Joyce Corporation Limited (ASX: JYC) produces and distributes polyurethane and polystyrene foam products. The Company’s products include foams for industrial applications and health-related applications.
The company has via the latest release on ASX disclosed that Joyce International Pty Ltd, which is a wholly owned subsidiary of Joyce Corporation Ltd, has increased its stakes in the Lloyd’s Group from the erstwhile 51% to now 56% post an internal review of the hidden potential in the Group.
Any further details regarding the same will be made available in the investor presentation, which will be released by the company in the period of February 2019.
For the financial year ended 30 June 2018, the company’s net cash from operating activities came in at $9.10 Mn, this was a growth 70% on a YoY basis. Over the four year’s period, i.e., from the year FY14 to FY18, the total revenue grew at a Compounded Annual Growth Rate of above 66% on an annual basis. In the FY 2018, the statutory revenue increased by ~22% & hence reported at $96.40 Mn for the year. The kitchen division was an absolute outperformer for the mentioned fiscal, whose revenue grew by the stellar 26% on a YoY basis. The total number of showroom sites rose to 18 locations. This increased showroom numbers along with the coat management initiatives taken led to the delivery of a 40% rise in the Earnings Before Interest & Tax (EBIT) on a YoY basis.

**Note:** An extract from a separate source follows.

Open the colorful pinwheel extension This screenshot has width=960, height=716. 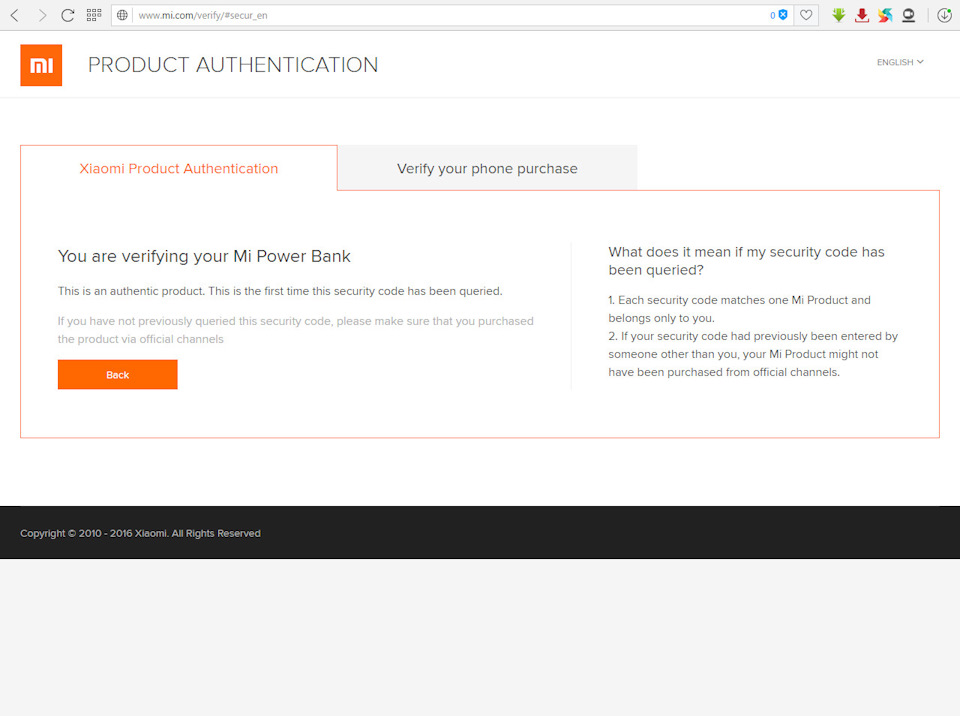[885, 15]
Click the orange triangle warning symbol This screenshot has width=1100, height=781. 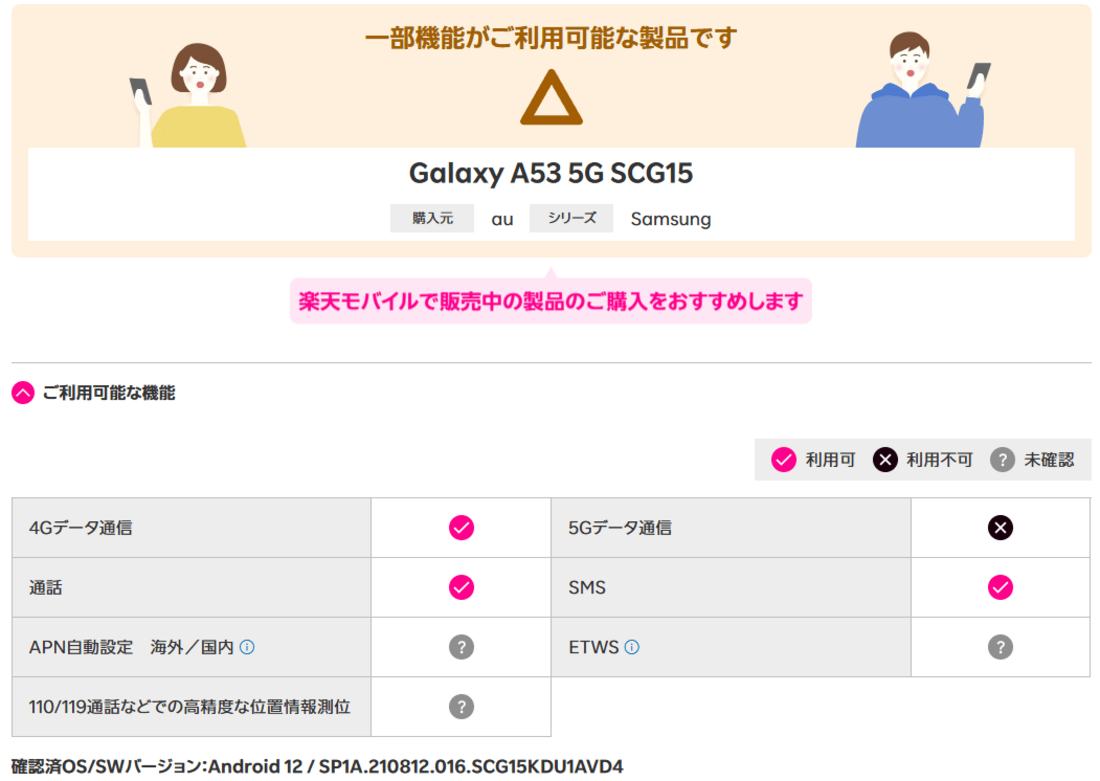coord(549,100)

The highlights of the Company’s results for the financial year 2018 were:
There was a 22% increase seen in the net profit after tax, & the same came in at $3.38m. Along with this, there was a 22% increase in revenue growth from continuing operations, which was recorded at $96m. There was a 21% increase in total network sales including auction turnover and commissions to $255m. The company’s net assets per share increased to $0.93 fully diluted, and there was a steady dividend pay-out, with the directors declaring a final 6 cent dividend payable in November 2018; bringing the total full-year dividend payment fully franked to 11 cents per share.
The Consolidated Entity had its long?term debt funding facility with St George Bank approved to 31 January 2021. The bank bill facility was fully drawn at 30 June 2018, with the total reducing $434.8k per year. An annually approved multi-option facility of $900k, including $150k overdraft, was approved on 30 January 2018. The overdraft was undrawn at 30 June 2018.
Now let us quickly look at the company’s stock performance over the last few months. The stock was last traded at $ 1.50, with a market capitalization of circa $41.95 Mn as on 25 Jan. 2019. The stock has delivered a YTD return of -0.66%. The company has posted returns of 6.01%, and -1.32% over the last six months & three months period respectively, as on 25 January 2019. It has a 52-week high price of $1.72 and a 52-week low of 1.40, with an average volume of 7,302 approximately.